I remember one line in particular regarding their Vivant section that sounded like the vituperative product of a collaborative effort of William F. Buckley and Richard Pryor.  In all fairness, the newspaper did include paragraphs degrading the virtue of young women from St. Bernard.  I believe the term “slutters” had somehow been worked into their article, a sophomoric play on the “Strutters” local parade dance troupe.

A few days later I received a call at my summer job by a newspaper employee asking me if I had indeed sent them a letter about their “duckling” piece to which I replied in the affirmative.  After hanging up the phone I immediately began to wonder what exactly they were going to run or if it would be run in its full “gory”.

The letter I sent was included in a series of indignant replies from parish residents and mine was charitably edited, leaving out my counter-insults while retaining the parts where I extolled the praiseworthy attributes of the only place I had lived in since my mother first brought me home from Methodist Hospital in New Orleans East.

I kept a copy of that insulting newspaper until Katrina washed it and most of what I owned prior to August 29, 2005 away.  But I never forgot the Times-Picayune’s hit job on St. Bernard and never forgave the newspaper.  I tried looking it up on the interwebs though it appears their self-inflicted blemish on their character has been purged.

Since that maiden editorial defending St.

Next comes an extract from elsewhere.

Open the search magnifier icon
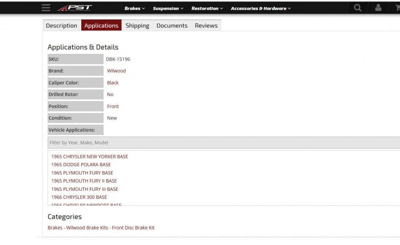 point(357,8)
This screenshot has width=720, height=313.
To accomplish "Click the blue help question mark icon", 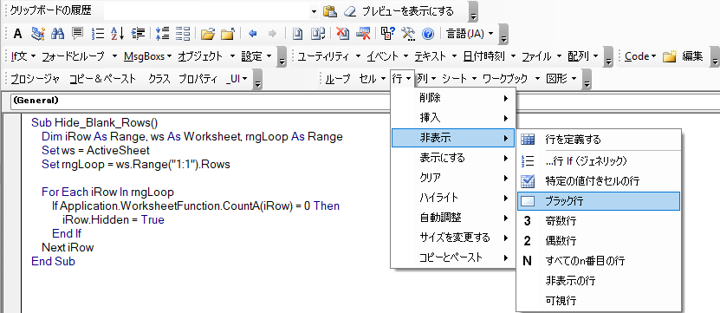I will click(x=428, y=33).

Bernard Parish’s honor, I have written well over a thousand pieces about subjects ranging from the need to scrap the anti-ballistic missile treaty to explaining how impeachment works (during the Clinton-Lewinsky scandal) to the Times-Picayune’s role in the bowdlerization of historic landmarks.  I even managed to score two writing gigs with the BBC covering the 2008 Republican National Convention and CPAC three years later.

Part of me should feel sad to see the city lose a newspaper, even one most disagreeable in philosophy, but when considering what their absentee owners in New York and local management did to it, I can neither say I am surprised nor disappointed how a one-time pillar of the community got pulled down, broken into pieces, and then sold for parts.

The pile of rubble off the Pontchartrain Expressway is the well-deserved legacy of the out of state owners and local collaborators in management that betrayed their readers, abandoned their employees, and destroyed an institution.